California Opted Out of The Federal Exemption Scheme 

Again California opted out of the Federal Exemption scheme and that has legal significance.  Bankruptcy Code Section 522(m) provides as follows:  “Subject to the limitation in section 522(b), this section shall apply separately with respect to each debtor in a joint case.”  States like Florida pursuant to Section 522(m) “stacking” of claims of exemption.  See (In re Rasmussen, 349 B.R. 747, 753-754 (Bankr. M.D. Fla. 2006)).  Stacking is expressly prohibited under applicable California law though.

California Civil Procedure Section 703.110(a) prohibits the claiming of separate exemptions by married couples.  This has been true since 1987.  See (In re Talmadge, 832 F.2d 1120, 1123-25 (9th Cir. 1987)).  The Talmadge case is from the Santa Rosa Division of the United States Bankruptcy Court for the Northern District of California.  The Bankruptcy Court first held that California exemption statutes were unconstitutional as applied to debtors that are married.  The lower Bankruptcy Court held that California Code exemptions/sections could not survive a constitutional attach given certain subsections of California Code: (1) contain vague and ambiguous language in violation of the fourteenth amendment’s due process clause, (2) arbitrarily discriminate against married couples in violation of the fourteenth amendment’s equal protection clause, and (3) conflict with federal law and, therefore, violate the Supremacy Clause of Article VI of the Constitution.

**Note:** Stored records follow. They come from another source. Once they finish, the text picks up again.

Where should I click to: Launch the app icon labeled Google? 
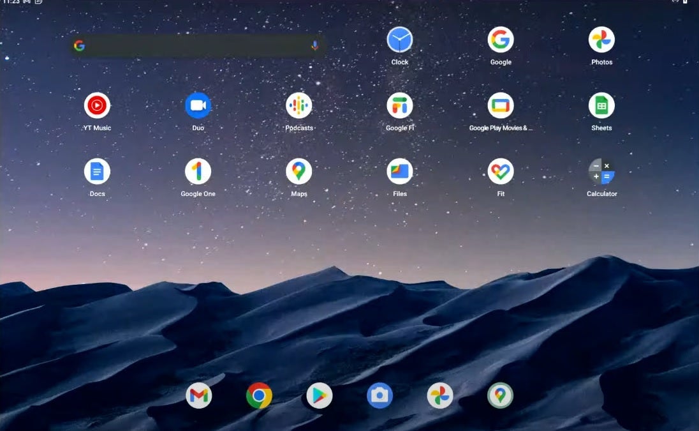(501, 40)
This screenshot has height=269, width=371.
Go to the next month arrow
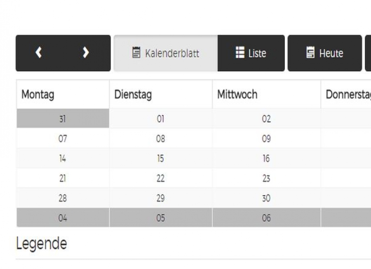tap(85, 53)
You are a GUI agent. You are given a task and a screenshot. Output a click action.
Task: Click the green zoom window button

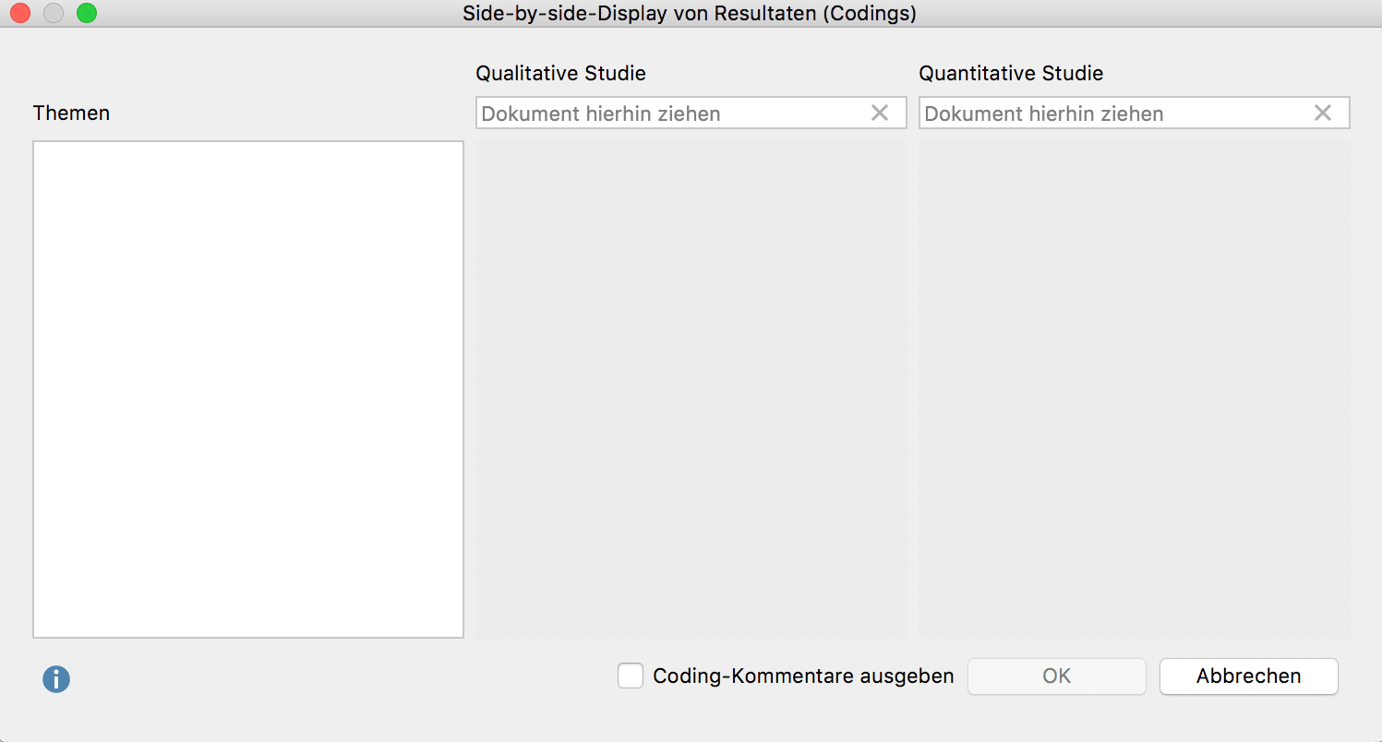(87, 13)
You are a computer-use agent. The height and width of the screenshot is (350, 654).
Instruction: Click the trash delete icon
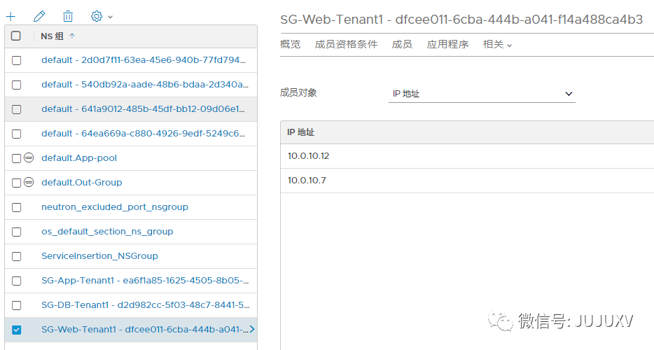point(68,16)
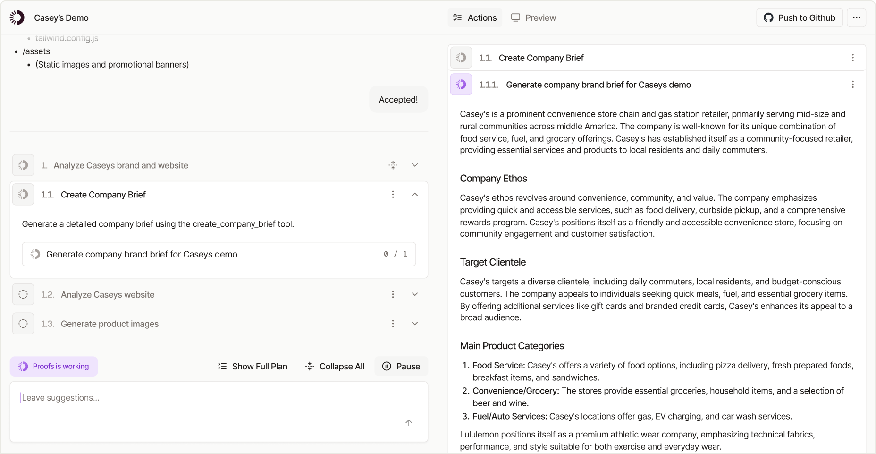Click the 0 / 1 progress counter on the brand brief task

point(396,254)
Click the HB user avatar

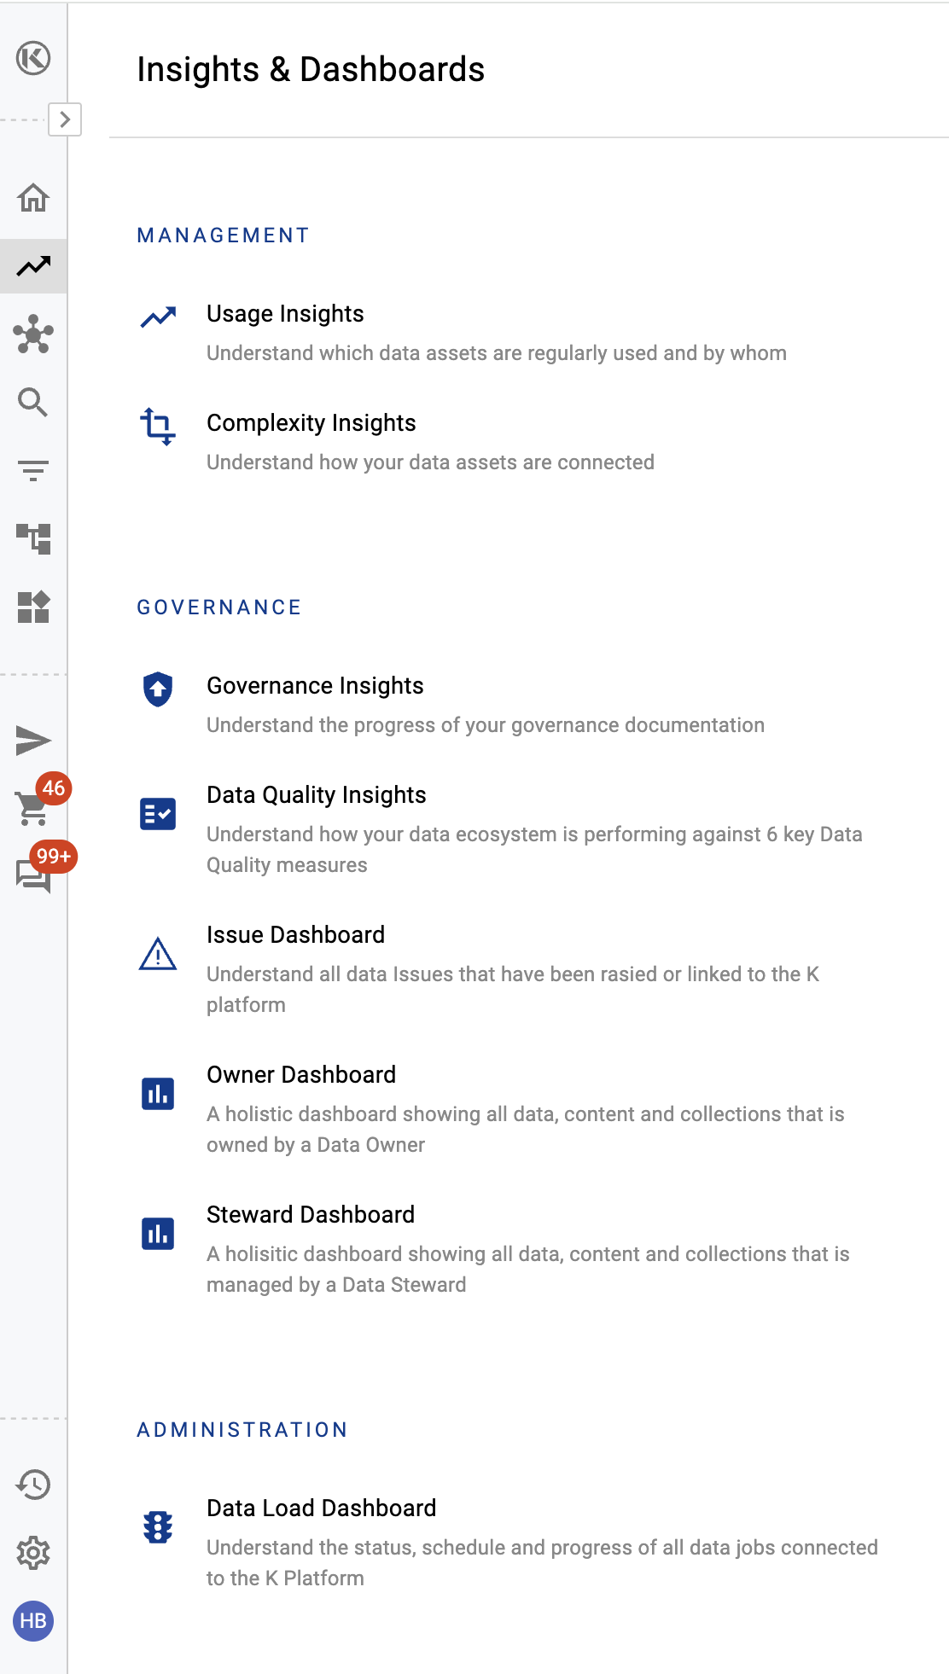(x=33, y=1621)
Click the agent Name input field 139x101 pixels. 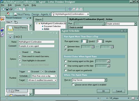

The District Court did not agree, reversed the Bankruptcy Court and instead held that equal protection of the law is not denied by the California exemption statutes limiting married debtors to a single set of exemptions and the Ninth Circuit Court of Appeal agreed.

In Talmadge each debtor claimed a full set of exemptions, thereby ‘doubling up’ their exemptions under applicable California statute.  The Talmadge’s and their bankruptcy attorney argued that California CCP 703.140 conflicted with Bankruptcy Code Section 522(m).  The Ninth Circuit, in affirming the District Court’s decision disallowing the debtors’ stacked exemptions, concluded that the provisions of 11 U.S.C. § 522(m) did not apply to California debtors because California had opted out of the federal exemption scheme and that provisions of the California Code of Civil Procedure prohibited married couples from obtaining more than a single exemption with regard to a specific property where the amount of the exemption had a maximum dollar amount limit. In re Talmadge, 832 F.2d 1120, 1123-25 (9th Cir. 1987).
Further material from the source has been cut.